La communication de la Commission européenne relative à l’énergie bleue s’est révélée trop optimiste quant à la vitesse de développement de la technologie et aux attentes en termes de soutien supplémentaire des États membres et du secteur privé, souligne une évaluation réalisée par l’institution et publiée mardi 4 janvier.
Visant à réaliser le potentiel de l’énergie océanique dans les mers et les océans européens à l’horizon 2020 et au-delà, cette communication date de 2014 et concerne six différentes ressources énergétiques potentielles dérivées de l’eau de mer : les courants de marée, les courants océaniques, l’amplitude des marées, les vagues, l’énergie thermique des océans et la différence de salinité entre l’eau de mer et l’eau douce.

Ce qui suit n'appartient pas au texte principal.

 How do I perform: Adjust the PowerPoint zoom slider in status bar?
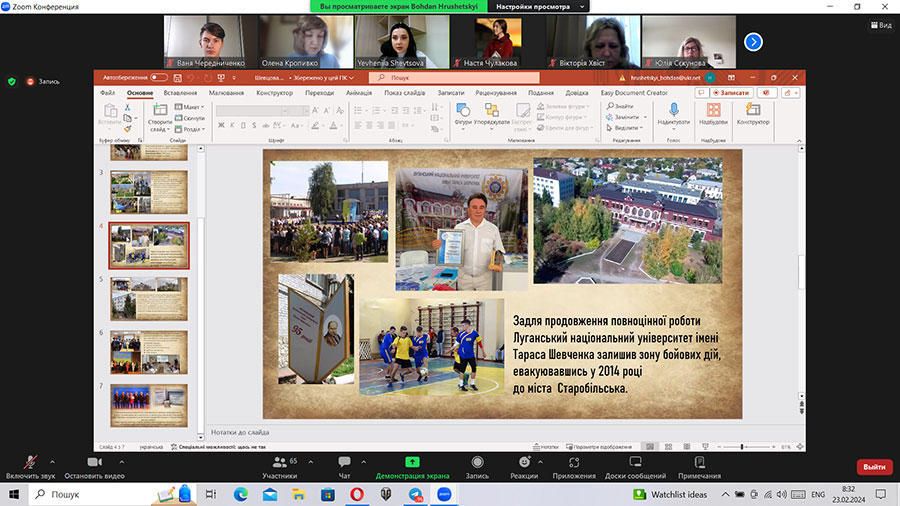(742, 446)
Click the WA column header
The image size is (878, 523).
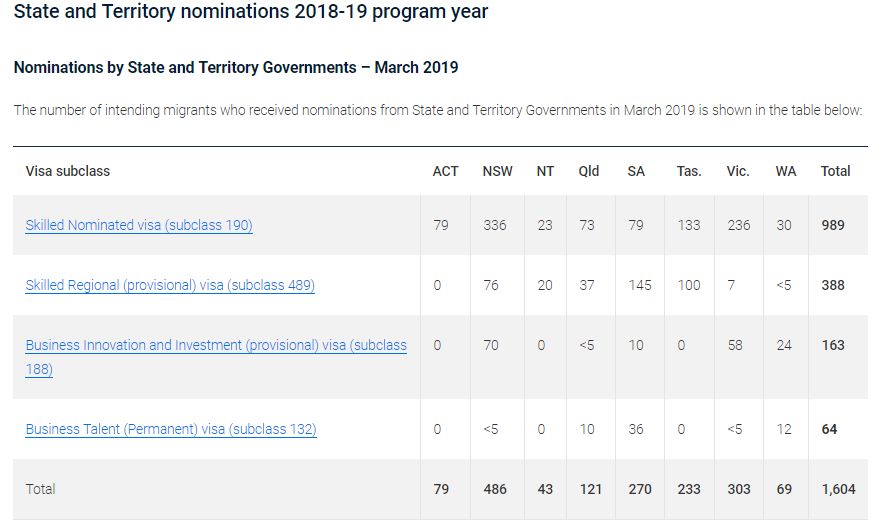tap(786, 171)
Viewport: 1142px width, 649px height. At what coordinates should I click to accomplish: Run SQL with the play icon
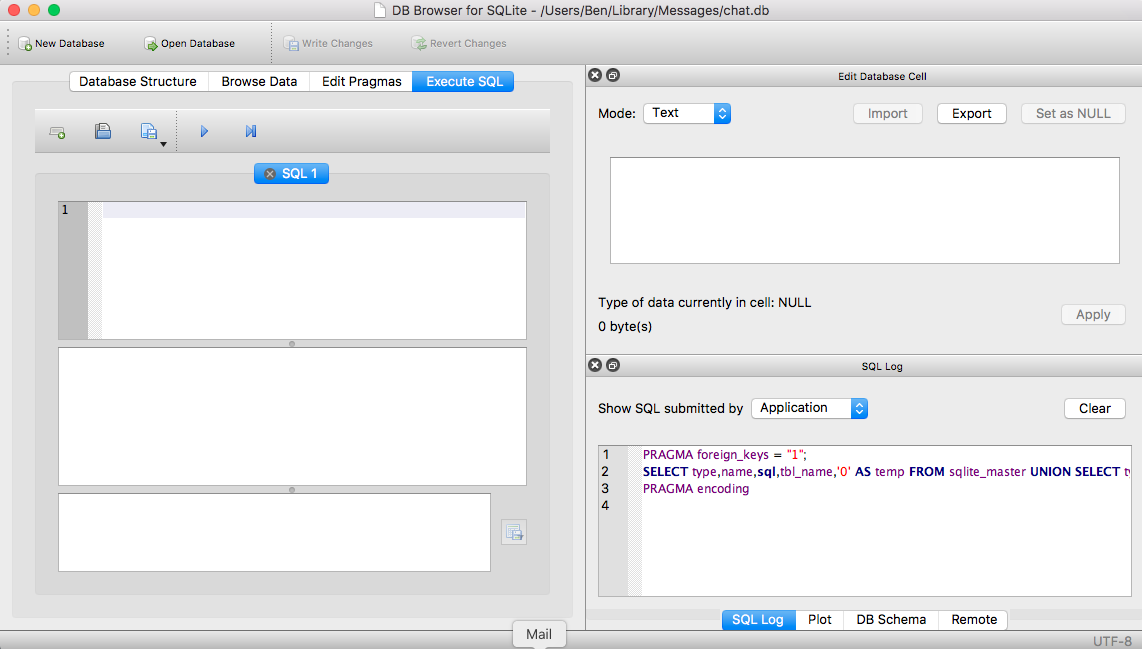(204, 132)
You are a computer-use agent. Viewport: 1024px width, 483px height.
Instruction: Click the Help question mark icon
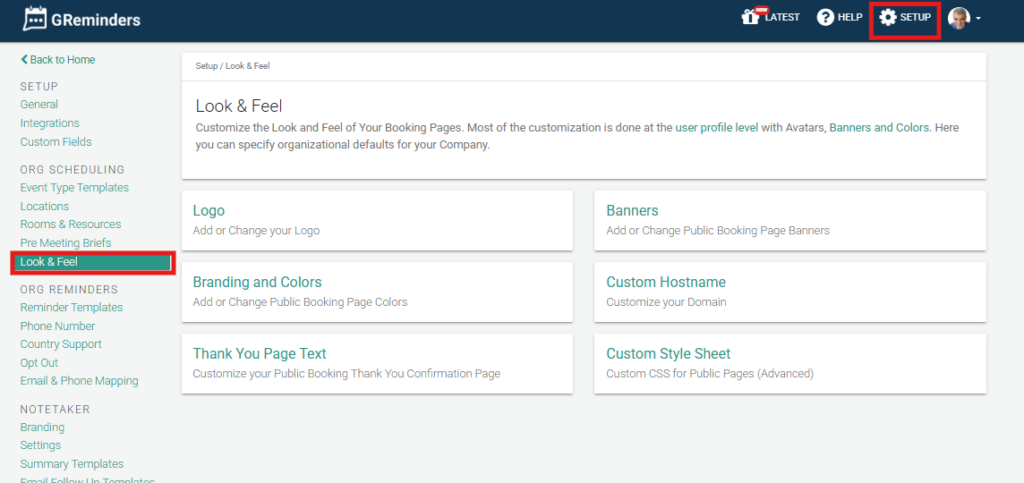(x=825, y=18)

Selon l’évaluation de la Commission, l’UE a mis en œuvre avec succès les actions de la phase 1 de la communication en mettant en place le Forum sur l’énergie océanique et en soutenant l’adoption de la feuille de route stratégique sur l’énergie océanique.
Les résultats sont en revanche plus mitigés concernant les actions prévues dans la phase 2.
Si des progrès ont été réalisés dans l’élaboration de lignes directrices sectorielles pour la mise en œuvre de la législation pertinente, aucune initiative industrielle européenne n’a été mise en place entre 2014 et 2020, contrairement à ce que prévoyait la communication.
Pour la Commission, l’efficacité de l’intervention de l’UE en faveur du développement de l’énergie des océans « a été affectée négativement par plusieurs facteurs : des échecs retentissants dans le secteur de l’énergie des océans, la compétitivité accrue d’autres formes de technologies d’énergie renouvelable et une compréhension/une sensibilisation plutôt faible en matière d’énergie des océans ».
Ces facteurs « ont eu un impact négatif sur la volonté des États membres et des investisseurs privés de soutenir le secteur », souligne l’évaluation.